- **Text to read**:
* BEGIN *
Because right now, we have a pointer to the base address of a DLL that’s supposed to be kernel32.dll
. But we need function pointers, not DLL base addresses, and we can’t just call GetProcAddress
yet (because we don’t know its address). The only thing we can do is re-implement GetProcAddress
by parsing the PE header, looking for the export tables, searching these for the desired function name, and using the ultra-complicated three-step lookup procedure (that doesn’t even work as intended; I got consistent off-by-one errors when implementing it according to the spec) to get the actual address. That’s a lot of code, but there’s no way around that.
Having implemented a poor man’s GetProcAddress
, note that we no longer need the real thing: We can directly look for LoadLibrary
in the loaded DLLs (one of which is always kernel32.dll
), load user32.dll
with it and then use our own look-up function for all other required API calls as well. In fact, I went so far as to have a wrapper function that takes the base address of a DLL and the function name, looks the function up and calls it directly.
One nice side-effect of going sectionless is that Windows now allows us to set the file alignment to an arbitrarily low value, because it isn’t really interested in any alignment stuff in this case. (It checks that the section alignment is equal to the file alignment though, but that’s fine with us).
* END *
- **Extracted entries**:
* BEGIN *
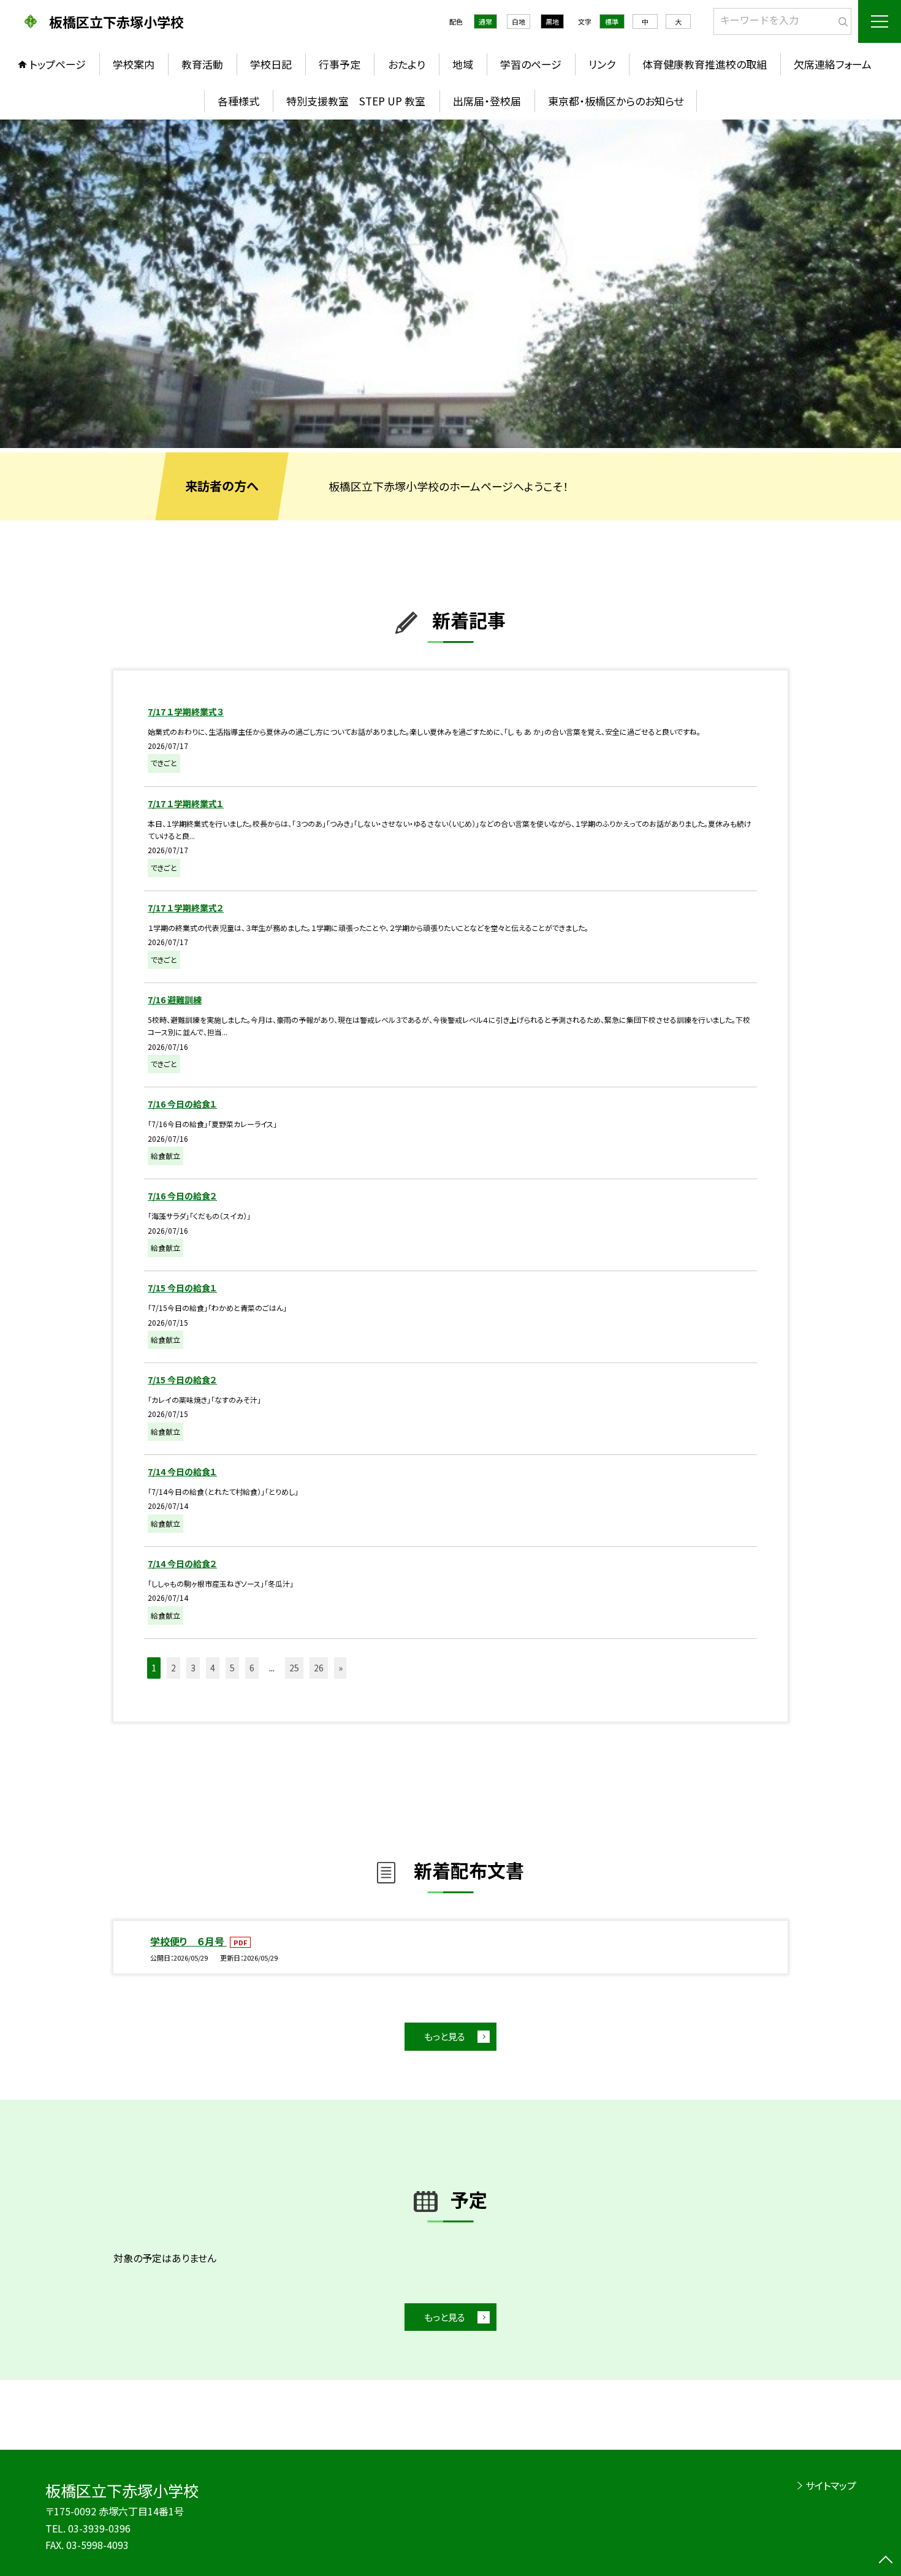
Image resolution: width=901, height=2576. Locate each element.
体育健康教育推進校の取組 (704, 64)
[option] (450, 284)
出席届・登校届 (487, 100)
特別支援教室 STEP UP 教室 (355, 100)
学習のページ (530, 64)
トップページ (57, 64)
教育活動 (202, 64)
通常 (485, 21)
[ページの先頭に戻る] (885, 2560)
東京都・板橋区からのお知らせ (615, 100)
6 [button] (251, 1668)
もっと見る (444, 2036)
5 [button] (232, 1668)
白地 (518, 21)
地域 (462, 64)
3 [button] (193, 1668)
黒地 (552, 21)
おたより (406, 64)
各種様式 (238, 100)
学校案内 (133, 64)
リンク (601, 64)
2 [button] (173, 1668)
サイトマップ (830, 2485)
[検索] (840, 19)
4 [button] (212, 1668)
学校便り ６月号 (188, 1941)
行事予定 (339, 64)
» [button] (340, 1668)
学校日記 (271, 64)
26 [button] (319, 1668)
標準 (611, 21)
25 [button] (294, 1668)
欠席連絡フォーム (833, 64)
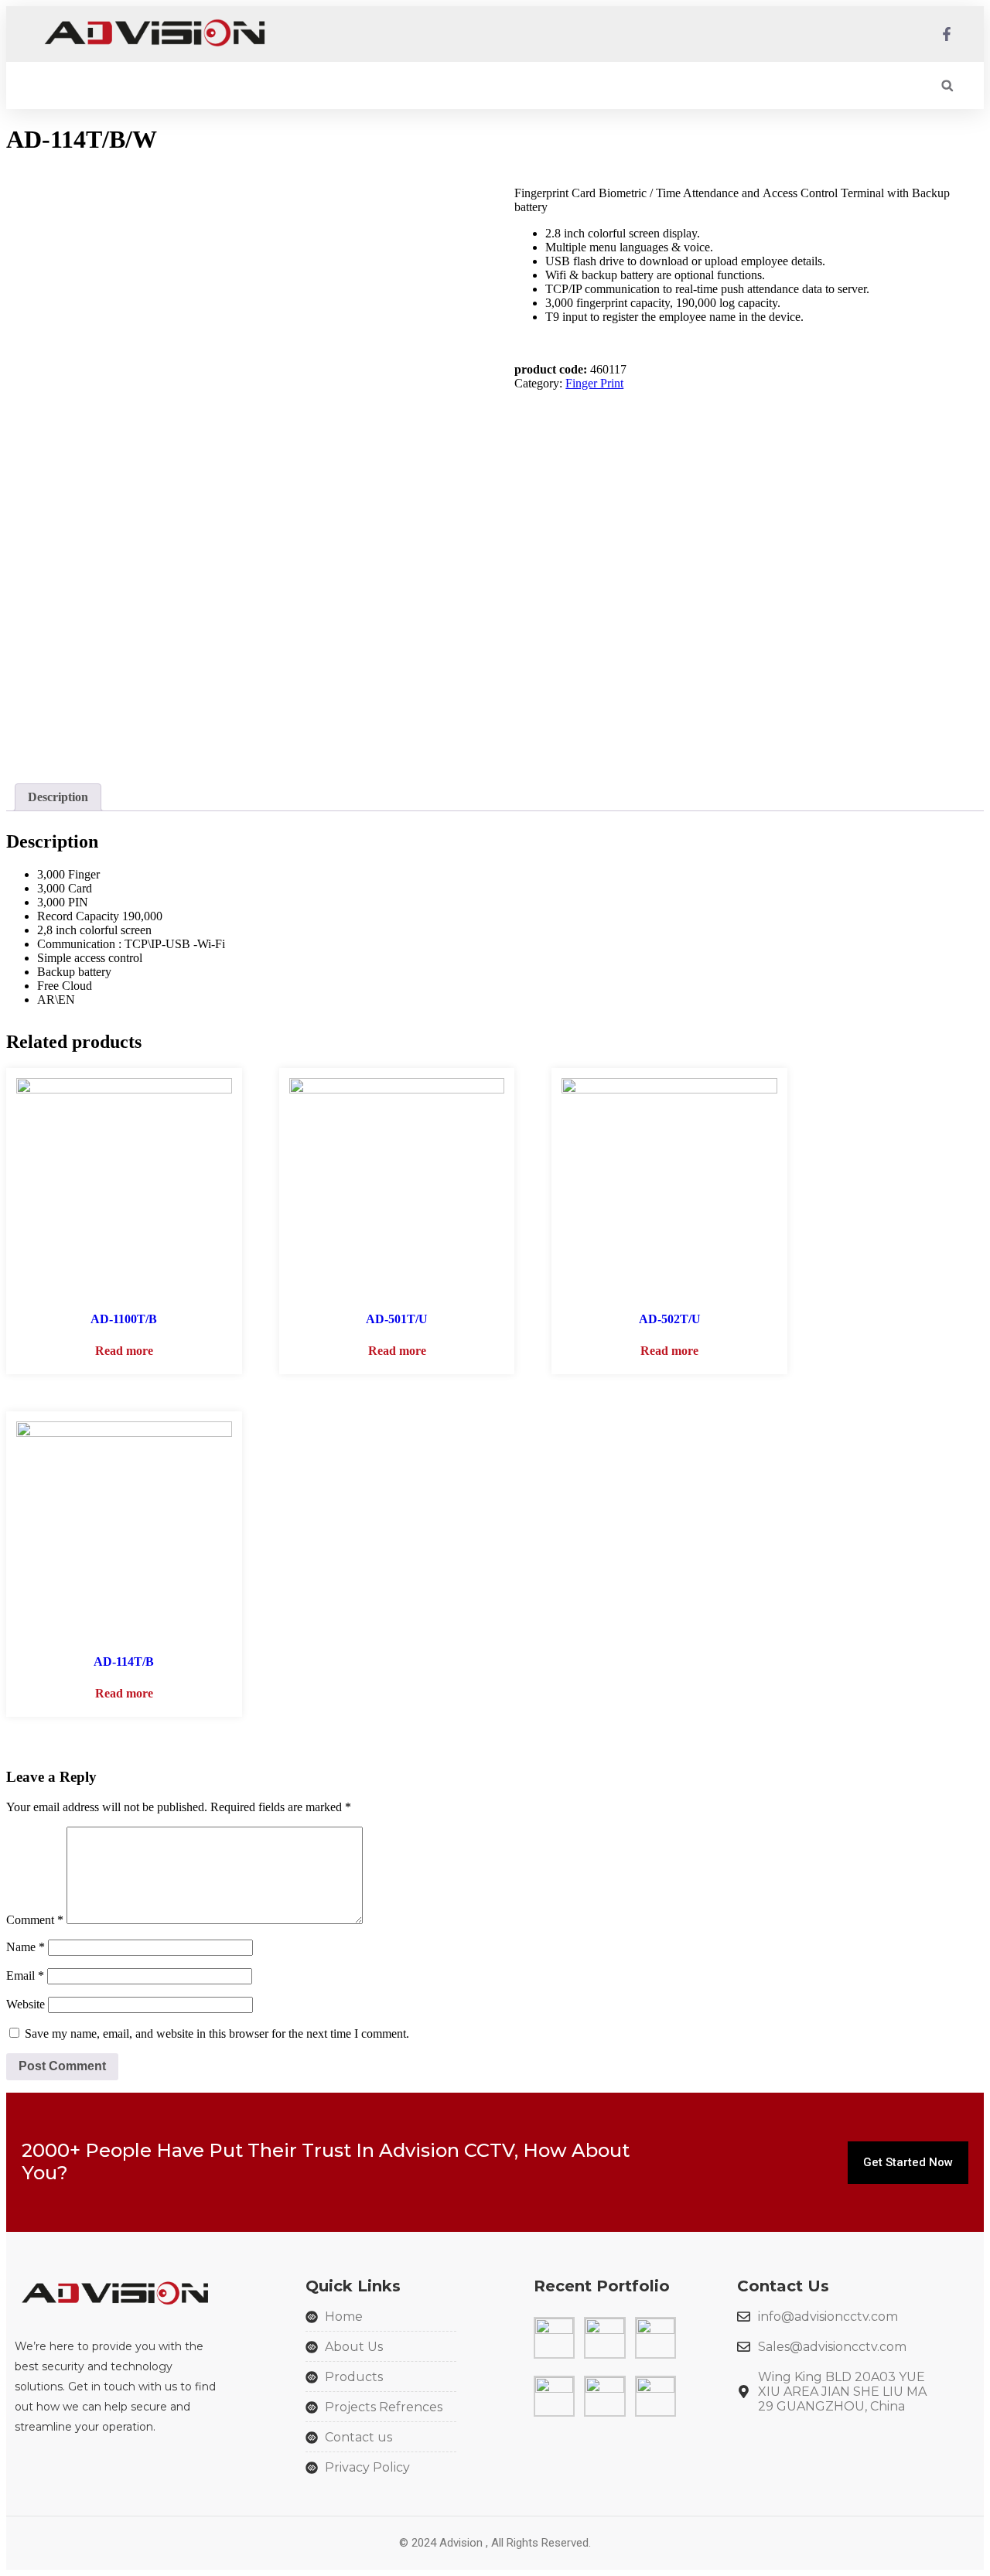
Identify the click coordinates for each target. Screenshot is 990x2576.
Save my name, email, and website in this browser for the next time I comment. (217, 2033)
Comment (34, 1919)
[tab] (58, 797)
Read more (124, 1351)
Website (25, 2004)
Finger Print (594, 383)
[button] (947, 85)
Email (25, 1975)
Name (25, 1946)
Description (58, 797)
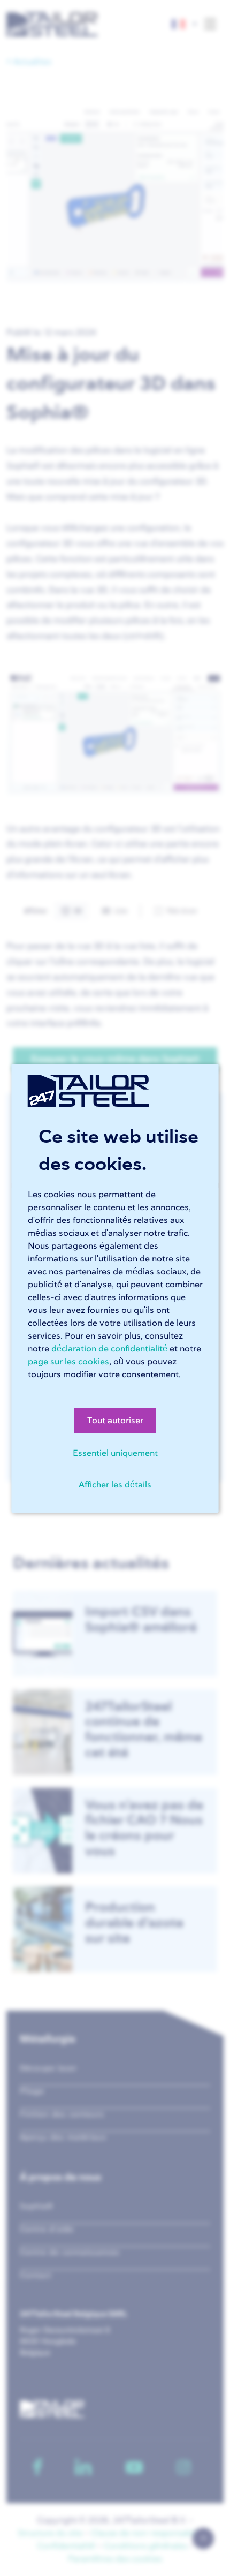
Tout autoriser (115, 1420)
* END *
- **To be done**:
1 – In the passage on finding DLL functions without GetProcAddress, what went wrong when the writer followed the spec for the three-step lookup?
2 – Pick up the passage on finding DLL functions without GetProcAddress right after its last sentence and keep it going.
The data can be left aside.

- **Answers given**:
1 – The writer got consistent off-by-one errors.

2 –
There is one additional pitfall on Windows 7 64-bit (I believe I didn’t see this on 32-bit Windows 7, but I’m not sure). It seems that its loader is not fully ignoring the section table as it ought to: if the DWORD where the file offset of the first section is stored is negative, the executable can’t be run. In effect, this means that the byte at offset 23 (decimal) after the optional header must not be 0x80 or greater. That’s quite a restriction, because we’re going to put code there and we don’t want to juggle around with the instructions until we have found an arrangement that works! Fortunately, we can circumvent this: The »optional header size« field does not really store the size of the optional header – the optional header has a fixed size after all, only determined by the number of data dictionary entries, which is stored explicitly. No, what the »optional header size« field actually encodes is the offset of the section table, relative to the optional header’s start. So we simply need to choose a value such that the DWORD at offset [optional header start + optional header size + 20] is guaranteed to be less than 0x80000000. One good candidate is the »image base« field, which defaults to 0x400000 and is located at offset 28 inside the optional header – so we put down 8 as the optional header size and we’re set!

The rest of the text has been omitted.